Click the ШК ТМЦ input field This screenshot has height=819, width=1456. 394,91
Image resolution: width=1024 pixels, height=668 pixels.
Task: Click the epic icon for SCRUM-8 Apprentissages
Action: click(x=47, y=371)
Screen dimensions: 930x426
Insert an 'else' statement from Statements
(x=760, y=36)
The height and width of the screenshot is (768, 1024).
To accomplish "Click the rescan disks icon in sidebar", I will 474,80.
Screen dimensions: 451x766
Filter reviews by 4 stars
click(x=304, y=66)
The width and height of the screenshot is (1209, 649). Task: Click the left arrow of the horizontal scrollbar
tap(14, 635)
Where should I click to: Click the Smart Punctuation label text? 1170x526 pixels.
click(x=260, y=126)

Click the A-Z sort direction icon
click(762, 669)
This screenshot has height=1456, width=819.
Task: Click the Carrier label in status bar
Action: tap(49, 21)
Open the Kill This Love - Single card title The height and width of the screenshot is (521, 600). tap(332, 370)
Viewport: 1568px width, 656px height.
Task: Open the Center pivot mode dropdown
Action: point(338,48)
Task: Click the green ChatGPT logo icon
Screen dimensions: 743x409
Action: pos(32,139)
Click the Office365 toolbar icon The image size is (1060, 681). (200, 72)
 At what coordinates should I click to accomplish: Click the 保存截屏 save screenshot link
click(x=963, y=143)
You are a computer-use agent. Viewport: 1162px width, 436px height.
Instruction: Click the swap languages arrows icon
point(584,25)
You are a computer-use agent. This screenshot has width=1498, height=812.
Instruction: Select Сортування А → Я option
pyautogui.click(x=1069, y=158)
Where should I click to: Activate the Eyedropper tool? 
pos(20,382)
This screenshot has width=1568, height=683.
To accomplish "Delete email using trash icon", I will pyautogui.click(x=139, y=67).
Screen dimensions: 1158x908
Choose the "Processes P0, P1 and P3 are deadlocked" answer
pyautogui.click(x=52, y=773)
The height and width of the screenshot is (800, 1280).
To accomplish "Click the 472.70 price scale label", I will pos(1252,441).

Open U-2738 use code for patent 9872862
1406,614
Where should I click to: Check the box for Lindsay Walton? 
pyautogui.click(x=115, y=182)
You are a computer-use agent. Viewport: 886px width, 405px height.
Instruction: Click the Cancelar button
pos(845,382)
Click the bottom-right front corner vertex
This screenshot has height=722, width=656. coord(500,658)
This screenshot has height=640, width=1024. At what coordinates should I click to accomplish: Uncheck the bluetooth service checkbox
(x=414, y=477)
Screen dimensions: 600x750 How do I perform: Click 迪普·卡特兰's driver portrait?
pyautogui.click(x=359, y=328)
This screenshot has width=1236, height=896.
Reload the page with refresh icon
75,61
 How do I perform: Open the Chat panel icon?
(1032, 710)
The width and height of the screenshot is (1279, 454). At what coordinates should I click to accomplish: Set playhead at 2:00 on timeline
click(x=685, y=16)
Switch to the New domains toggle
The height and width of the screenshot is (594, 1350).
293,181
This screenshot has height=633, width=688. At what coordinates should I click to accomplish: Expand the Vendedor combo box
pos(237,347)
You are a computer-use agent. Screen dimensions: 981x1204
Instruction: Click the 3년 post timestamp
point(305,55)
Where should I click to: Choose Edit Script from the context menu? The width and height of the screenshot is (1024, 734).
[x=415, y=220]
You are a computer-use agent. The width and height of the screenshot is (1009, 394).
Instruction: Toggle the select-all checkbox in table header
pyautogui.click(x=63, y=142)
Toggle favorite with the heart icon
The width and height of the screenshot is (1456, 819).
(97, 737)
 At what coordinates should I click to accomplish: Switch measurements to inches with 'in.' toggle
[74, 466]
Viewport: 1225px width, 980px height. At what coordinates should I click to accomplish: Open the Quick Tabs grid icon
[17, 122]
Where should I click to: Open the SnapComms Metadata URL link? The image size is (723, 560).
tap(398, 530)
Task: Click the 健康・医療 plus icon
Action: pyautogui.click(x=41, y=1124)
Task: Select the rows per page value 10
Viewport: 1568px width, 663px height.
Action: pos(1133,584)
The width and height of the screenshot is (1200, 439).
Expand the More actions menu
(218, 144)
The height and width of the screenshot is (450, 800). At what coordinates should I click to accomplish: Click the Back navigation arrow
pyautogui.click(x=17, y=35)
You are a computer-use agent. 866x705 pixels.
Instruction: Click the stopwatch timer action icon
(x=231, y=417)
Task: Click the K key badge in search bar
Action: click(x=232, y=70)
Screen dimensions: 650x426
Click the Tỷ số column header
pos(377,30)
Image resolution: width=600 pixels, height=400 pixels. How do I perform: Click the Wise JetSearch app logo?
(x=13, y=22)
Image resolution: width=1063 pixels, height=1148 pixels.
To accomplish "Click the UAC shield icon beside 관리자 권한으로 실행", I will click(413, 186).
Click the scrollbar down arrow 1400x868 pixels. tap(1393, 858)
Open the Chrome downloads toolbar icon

## [Required task]
Could you convert the rows above into a Markdown table with the columns "Row" and "Line", giving each non-blank line its row number and leaving out blank lines?

## [Answer to this task]
| Row | Line |
|---|---|
| 1 | Click the ШК ТМЦ input field This screenshot has height=819, width=1456. 394,91 |
| 2 | Image resolution: width=1024 pixels, height=668 pixels. |
| 3 | Task: Click the epic icon for SCRUM-8 Apprentissages |
| 4 | Action: click(x=47, y=371) |
| 5 | Screen dimensions: 930x426 |
| 6 | Insert an 'else' statement from Statements |
| 7 | (x=760, y=36) |
| 8 | The height and width of the screenshot is (768, 1024). |
| 9 | To accomplish "Click the rescan disks icon in sidebar", I will 474,80. |
| 10 | Screen dimensions: 451x766 |
| 11 | Filter reviews by 4 stars |
| 12 | click(x=304, y=66) |
| 13 | The width and height of the screenshot is (1209, 649). Task: Click the left arrow of the horizontal scrollbar |
| 14 | tap(14, 635) |
| 15 | Where should I click to: Click the Smart Punctuation label text? 1170x526 pixels. |
| 16 | click(x=260, y=126) |
| 17 | Click the A-Z sort direction icon |
| 18 | click(762, 669) |
| 19 | This screenshot has height=1456, width=819. |
| 20 | Task: Click the Carrier label in status bar |
| 21 | Action: tap(49, 21) |
| 22 | Open the Kill This Love - Single card title The height and width of the screenshot is (521, 600). tap(332, 370) |
| 23 | Viewport: 1568px width, 656px height. |
| 24 | Task: Open the Center pivot mode dropdown |
| 25 | Action: point(338,48) |
| 26 | Task: Click the green ChatGPT logo icon |
| 27 | Screen dimensions: 743x409 |
| 28 | Action: pos(32,139) |
| 29 | Click the Office365 toolbar icon The image size is (1060, 681). (200, 72) |
| 30 |  At what coordinates should I click to accomplish: Click the 保存截屏 save screenshot link |
| 31 | click(x=963, y=143) |
| 32 | You are a computer-use agent. Viewport: 1162px width, 436px height. |
| 33 | Instruction: Click the swap languages arrows icon |
| 34 | point(584,25) |
| 35 | You are a computer-use agent. This screenshot has width=1498, height=812. |
| 36 | Instruction: Select Сортування А → Я option |
| 37 | pyautogui.click(x=1069, y=158) |
| 38 | Where should I click to: Activate the Eyedropper tool?  |
| 39 | pos(20,382) |
| 40 | This screenshot has width=1568, height=683. |
| 41 | To accomplish "Delete email using trash icon", I will pyautogui.click(x=139, y=67). |
| 42 | Screen dimensions: 1158x908 |
| 43 | Choose the "Processes P0, P1 and P3 are deadlocked" answer |
| 44 | pyautogui.click(x=52, y=773) |
| 45 | The height and width of the screenshot is (800, 1280). |
| 46 | To accomplish "Click the 472.70 price scale label", I will pos(1252,441). |
| 47 | Open U-2738 use code for patent 9872862 |
| 48 | 1406,614 |
| 49 | Where should I click to: Check the box for Lindsay Walton?  |
| 50 | pyautogui.click(x=115, y=182) |
| 51 | You are a computer-use agent. Viewport: 886px width, 405px height. |
| 52 | Instruction: Click the Cancelar button |
| 53 | pos(845,382) |
| 54 | Click the bottom-right front corner vertex |
| 55 | This screenshot has height=722, width=656. coord(500,658) |
| 56 | This screenshot has height=640, width=1024. At what coordinates should I click to accomplish: Uncheck the bluetooth service checkbox |
| 57 | (x=414, y=477) |
| 58 | Screen dimensions: 600x750 How do I perform: Click 迪普·卡特兰's driver portrait? |
| 59 | pyautogui.click(x=359, y=328) |
| 60 | This screenshot has width=1236, height=896. |
| 61 | Reload the page with refresh icon |
| 62 | 75,61 |
| 63 |  How do I perform: Open the Chat panel icon? |
| 64 | (1032, 710) |
| 65 | The width and height of the screenshot is (1279, 454). At what coordinates should I click to accomplish: Set playhead at 2:00 on timeline |
| 66 | click(x=685, y=16) |
| 67 | Switch to the New domains toggle |
| 68 | The height and width of the screenshot is (594, 1350). |
| 69 | 293,181 |
| 70 | This screenshot has height=633, width=688. At what coordinates should I click to accomplish: Expand the Vendedor combo box |
| 71 | pos(237,347) |
| 72 | You are a computer-use agent. Screen dimensions: 981x1204 |
| 73 | Instruction: Click the 3년 post timestamp |
| 74 | point(305,55) |
| 75 | Where should I click to: Choose Edit Script from the context menu? The width and height of the screenshot is (1024, 734). |
| 76 | [x=415, y=220] |
| 77 | You are a computer-use agent. The width and height of the screenshot is (1009, 394). |
| 78 | Instruction: Toggle the select-all checkbox in table header |
| 79 | pyautogui.click(x=63, y=142) |
| 80 | Toggle favorite with the heart icon |
| 81 | The width and height of the screenshot is (1456, 819). |
| 82 | (97, 737) |
| 83 |  At what coordinates should I click to accomplish: Switch measurements to inches with 'in.' toggle |
| 84 | [74, 466] |
| 85 | Viewport: 1225px width, 980px height. At what coordinates should I click to accomplish: Open the Quick Tabs grid icon |
| 86 | [17, 122] |
| 87 | Where should I click to: Open the SnapComms Metadata URL link? The image size is (723, 560). |
| 88 | tap(398, 530) |
| 89 | Task: Click the 健康・医療 plus icon |
| 90 | Action: pyautogui.click(x=41, y=1124) |
| 91 | Task: Select the rows per page value 10 |
| 92 | Viewport: 1568px width, 663px height. |
| 93 | Action: pos(1133,584) |
| 94 | The width and height of the screenshot is (1200, 439). |
| 95 | Expand the More actions menu |
| 96 | (218, 144) |
| 97 | The height and width of the screenshot is (450, 800). At what coordinates should I click to accomplish: Click the Back navigation arrow |
| 98 | pyautogui.click(x=17, y=35) |
| 99 | You are a computer-use agent. 866x705 pixels. |
| 100 | Instruction: Click the stopwatch timer action icon |
| 101 | (x=231, y=417) |
| 102 | Task: Click the K key badge in search bar |
| 103 | Action: click(x=232, y=70) |
| 104 | Screen dimensions: 650x426 |
| 105 | Click the Tỷ số column header |
| 106 | pos(377,30) |
| 107 | Image resolution: width=600 pixels, height=400 pixels. How do I perform: Click the Wise JetSearch app logo? |
| 108 | (x=13, y=22) |
| 109 | Image resolution: width=1063 pixels, height=1148 pixels. |
| 110 | To accomplish "Click the UAC shield icon beside 관리자 권한으로 실행", I will click(413, 186). |
| 111 | Click the scrollbar down arrow 1400x868 pixels. tap(1393, 858) |
| 112 | Open the Chrome downloads toolbar icon |